Written request: Can you reproduce the items below word for word, starting with the very first line and going on through the line containing "center [616, 394].", with that line included?
* * * * * * * * *
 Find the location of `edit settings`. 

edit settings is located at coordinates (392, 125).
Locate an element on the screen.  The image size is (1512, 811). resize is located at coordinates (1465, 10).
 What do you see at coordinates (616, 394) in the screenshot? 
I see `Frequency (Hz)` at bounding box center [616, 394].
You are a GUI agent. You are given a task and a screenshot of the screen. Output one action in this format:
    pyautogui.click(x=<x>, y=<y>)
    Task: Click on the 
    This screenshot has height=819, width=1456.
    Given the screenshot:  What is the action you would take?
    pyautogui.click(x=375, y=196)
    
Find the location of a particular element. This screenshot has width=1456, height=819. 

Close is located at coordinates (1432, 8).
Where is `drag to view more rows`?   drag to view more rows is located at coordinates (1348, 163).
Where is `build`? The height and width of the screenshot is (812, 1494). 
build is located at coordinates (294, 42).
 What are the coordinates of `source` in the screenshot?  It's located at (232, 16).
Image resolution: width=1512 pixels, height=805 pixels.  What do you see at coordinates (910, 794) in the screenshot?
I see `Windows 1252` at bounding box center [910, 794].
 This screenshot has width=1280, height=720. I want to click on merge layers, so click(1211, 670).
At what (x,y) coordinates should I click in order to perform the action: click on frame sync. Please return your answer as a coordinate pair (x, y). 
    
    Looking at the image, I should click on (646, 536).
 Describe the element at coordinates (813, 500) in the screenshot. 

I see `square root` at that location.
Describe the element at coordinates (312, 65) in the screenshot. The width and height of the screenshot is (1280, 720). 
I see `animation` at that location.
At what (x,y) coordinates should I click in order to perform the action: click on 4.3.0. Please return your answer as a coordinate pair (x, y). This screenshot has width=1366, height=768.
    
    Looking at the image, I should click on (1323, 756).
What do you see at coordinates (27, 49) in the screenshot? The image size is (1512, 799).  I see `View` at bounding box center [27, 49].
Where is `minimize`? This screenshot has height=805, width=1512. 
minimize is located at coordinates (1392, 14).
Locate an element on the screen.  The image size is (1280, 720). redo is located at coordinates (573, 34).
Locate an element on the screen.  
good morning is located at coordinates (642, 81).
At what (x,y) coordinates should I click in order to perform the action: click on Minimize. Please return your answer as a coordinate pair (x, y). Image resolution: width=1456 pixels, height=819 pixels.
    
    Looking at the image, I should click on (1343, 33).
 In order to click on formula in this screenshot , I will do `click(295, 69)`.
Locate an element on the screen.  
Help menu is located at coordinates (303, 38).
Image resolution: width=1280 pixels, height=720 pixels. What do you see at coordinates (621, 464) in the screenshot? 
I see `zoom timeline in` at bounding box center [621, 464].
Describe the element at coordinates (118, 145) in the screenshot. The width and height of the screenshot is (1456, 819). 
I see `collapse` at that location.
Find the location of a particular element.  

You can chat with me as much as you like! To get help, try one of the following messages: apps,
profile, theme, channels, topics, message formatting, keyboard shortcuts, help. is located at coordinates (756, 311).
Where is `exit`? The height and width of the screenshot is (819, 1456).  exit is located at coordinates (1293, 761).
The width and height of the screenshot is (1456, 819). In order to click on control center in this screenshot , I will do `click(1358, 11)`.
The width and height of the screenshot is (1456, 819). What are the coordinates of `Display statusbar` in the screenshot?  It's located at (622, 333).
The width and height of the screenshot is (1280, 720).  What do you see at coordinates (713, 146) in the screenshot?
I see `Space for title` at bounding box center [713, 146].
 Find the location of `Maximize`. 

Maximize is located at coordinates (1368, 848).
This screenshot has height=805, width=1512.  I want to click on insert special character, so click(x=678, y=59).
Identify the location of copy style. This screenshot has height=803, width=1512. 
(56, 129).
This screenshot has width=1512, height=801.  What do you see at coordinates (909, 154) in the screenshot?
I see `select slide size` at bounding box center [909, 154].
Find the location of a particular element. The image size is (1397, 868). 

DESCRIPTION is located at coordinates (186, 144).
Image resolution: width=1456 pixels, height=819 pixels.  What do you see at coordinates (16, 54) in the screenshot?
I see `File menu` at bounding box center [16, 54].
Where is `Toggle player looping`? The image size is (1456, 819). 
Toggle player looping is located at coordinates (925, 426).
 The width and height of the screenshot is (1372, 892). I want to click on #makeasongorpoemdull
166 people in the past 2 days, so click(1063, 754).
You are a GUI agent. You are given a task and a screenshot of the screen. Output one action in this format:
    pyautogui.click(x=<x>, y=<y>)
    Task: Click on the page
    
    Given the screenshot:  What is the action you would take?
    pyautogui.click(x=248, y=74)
* * * * * * * * *
Solution for this task:
 Find the location of `edit settings`. 

edit settings is located at coordinates (392, 125).
Locate an element on the screen.  The image size is (1512, 811). resize is located at coordinates (1465, 10).
 What do you see at coordinates (616, 394) in the screenshot? 
I see `Frequency (Hz)` at bounding box center [616, 394].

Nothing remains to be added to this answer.